He’s already told her about the Porsche. She didn’t need much in the
way of description. She could imagine exactly the scenario: John sitting alone,
all nice and calm, drinking till he was in a stupor, then doing something
ridiculously self-destructive. But he would have known there were security
cameras at the showroom. He wasn’t hiding. The day John Ray kills an innocent
person, she tells herself with absolute certainty, is the day he puts a bullet
through his own head. John did not kill Jeanette Cormac.

Baron places the file of the Leeds bombing on the table. Seventy
pages. And the Super wants Den to read it.

“Is this supposed to convince me that John’s guilty of something?”
she says, sitting down in front of the file and opening it. “A bombing that
happened over twenty years ago?”

Baron shrugs. He’s been as non-committal as possible since she
arrived, avoiding her eyes. Embarrassment? She can’t tell.

“We’re dealing with two murders,” he says, “possibly three, and there’s
a link back to the Leeds bombing. Reid was suspected of being involved, you’ll
read about it in there. And now he’s up here sniffing around, threatening Tony
Ray.”

“So why isn’t he your main suspect?” she says.

“He’s one of them.”

“And John’s the other? No way, Steve, this is bullshit!”

Baron rubs his face with his hands, talking as he does.

“John Ray was at both murder scenes, and he doesn’t have an alibi
for either. Her blood was all over his car. Don’t you think it’s about time to
stop being the obedient ex, Den?”

“It’s Reid,” she says. “Suddenly people are talking about the bomb
again. Journalist knows too much? She disappears. It’s gotta be Reid.”

“And Roberto Swales? Same MO. Same killer. But what’s the link? Old
employee of Tony Ray is what I’m thinking. Imports and exports, eh?”

“Where does Sheenan fit into all this?”

“They’ve not released the details, but he was also tortured. Just
like Swales.”

“And I suppose John did that as well?”

Baron sighs. “You’ve got fifteen minutes, then the Super wants you
out looking for him.”

“And you?”

“Don’t even try,” he mutters, turning to leave.

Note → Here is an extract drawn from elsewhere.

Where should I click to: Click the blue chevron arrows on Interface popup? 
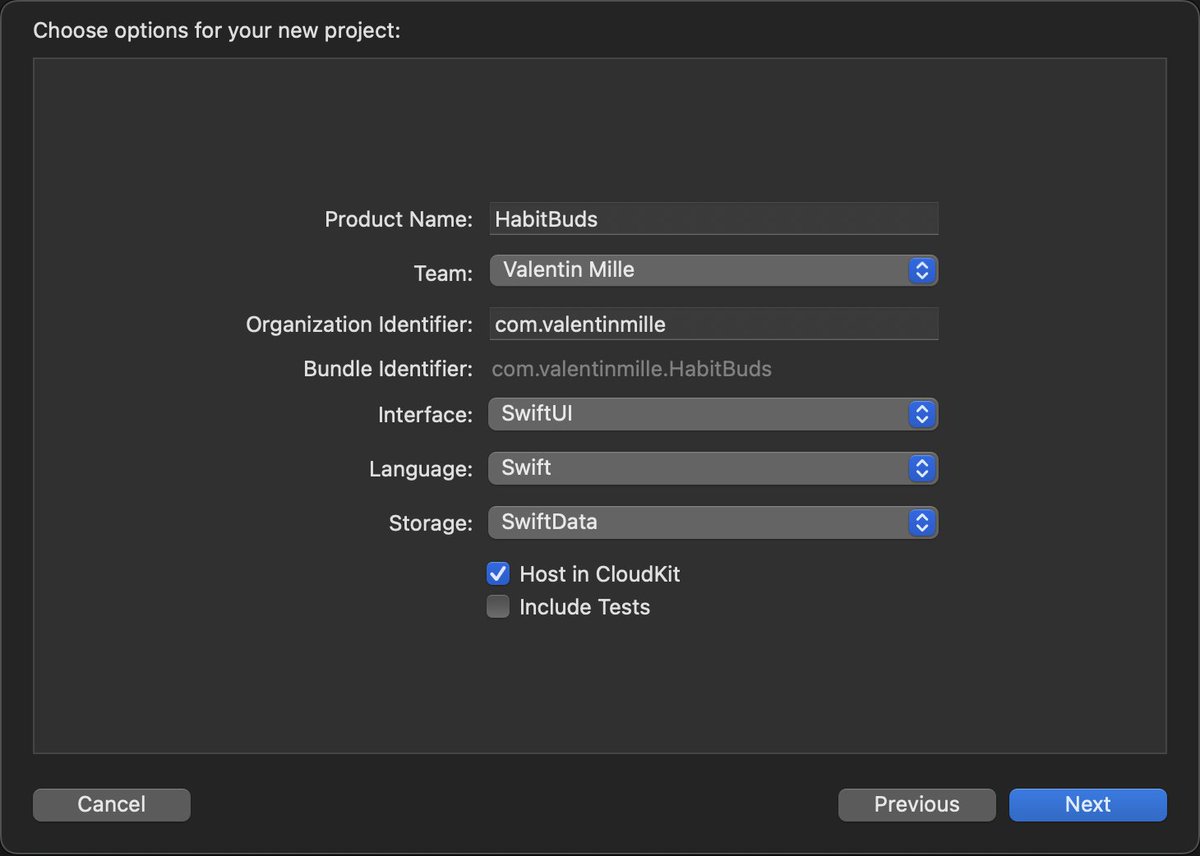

The door closes and she finds herself alone with the case file of an
unsolved bombing. She flicks straight through to the victim reports. A young
mother who’d been out shopping with her two-week-old boy. Craig Simpson was his
name. Fourteen days old and his life was over. She imagines the little gravestone
with his name on. Just the name, nothing else. He hadn’t done anything else, no
time to become a person. A name, all the mother would ever have to remember him
by.

She reads the interview with the boy’s mother, the horribly flat
language, the stark, unavoidable facts of that morning. They’d been out getting
things for his christening party. They were going to have it at her parents’
house, where she lived.

She?

Den scans the statement. No father mentioned. No father on the birth
certificate either. A mother on her own, two weeks after giving birth, and when
they pull her from the rubble they have to tell her the baby’s dead.

She feels a lurch in her stomach, trying not to think about what
happens to a two-week-old’s body as the blast of a bomb lays into it. And as
she does so she realises she’ll never make Superintendent. Fast-track? She’ll
go no higher than DCI, if that. As a detective working a case you can focus on
the leads, one after the other, identify, interview, eliminate. It’s a job,
nothing more.

Upstairs things are different. Cases multiply, victims become
numbers. You see the full span of evil, every crime in the city, file after
file, day after day. A dead baby? Just another piece in the jigsaw. Gotta keep
a clear head, don’t let yourself get involved. A dead baby’s mother? A useful source
of information, a detail from the crime scene, probably irrelevant to the enquiry.
What kind of a person can think like that?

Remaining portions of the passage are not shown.